MPIGI, UGANDA - DECEMBER 6: HIV positive orphans take anti retro viral (ARV) drugs at the Aidchild Orphanage on December 6, 2005 in Mpigi, 60 km north of the capital Kampala, Uganda. Aidchild provides homes, academics and clinics for about 70 orphans living with AIDS who do not have the support of extended families. Uganda is pioneering the battle against AIDS in Sub-Saharan Africa, bringing its national prevalence of the disease down from a peak of 18.3% to an estimated 6.2% currently. (Photo by Marco Di Lauro/Getty Images)

HIV positive orphans take antiretroviral drugs in Uganda. | Getty Images

Don’t doubt the U.S. commitment to the fight against HIV and AIDS, despite President Joe Biden’s modest proposed cut to the President’s Emergency Plan for AIDS Relief.

That’s according to Atul Gawande, the Harvard professor who now leads global health at the U.S. Agency for International Development.

“This is not a rollback on the focus of HIV/AIDS,” Gawande said during an event sponsored by the Meridian diplomacy center Thursday.

Biden wants to reduce PEPFAR funding in fiscal 2024 by $25 million compared with the $4.7 billion enacted for this fiscal year.

Wider angle: Gawande said a fuller picture of the administration’s global health funding proposal reveals Biden’s commitment.

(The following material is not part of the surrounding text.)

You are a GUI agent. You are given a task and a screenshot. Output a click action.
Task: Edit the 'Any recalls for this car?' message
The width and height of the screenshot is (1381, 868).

For example, the U.S. still plans to put $2 billion into the Global Fund to Fight AIDS, Tuberculosis and Malaria, he said.

Gawande also pointed to Biden’s $20 million request for the Global Health Worker Initiative, with an aim to reduce the shortage of health workers in developing countries.

“There’s a recognition that we cannot make any of our programs — the HIV program, the malaria program, child survival — succeed when the core base of health workers was decimated during the pandemic,” Gawande said.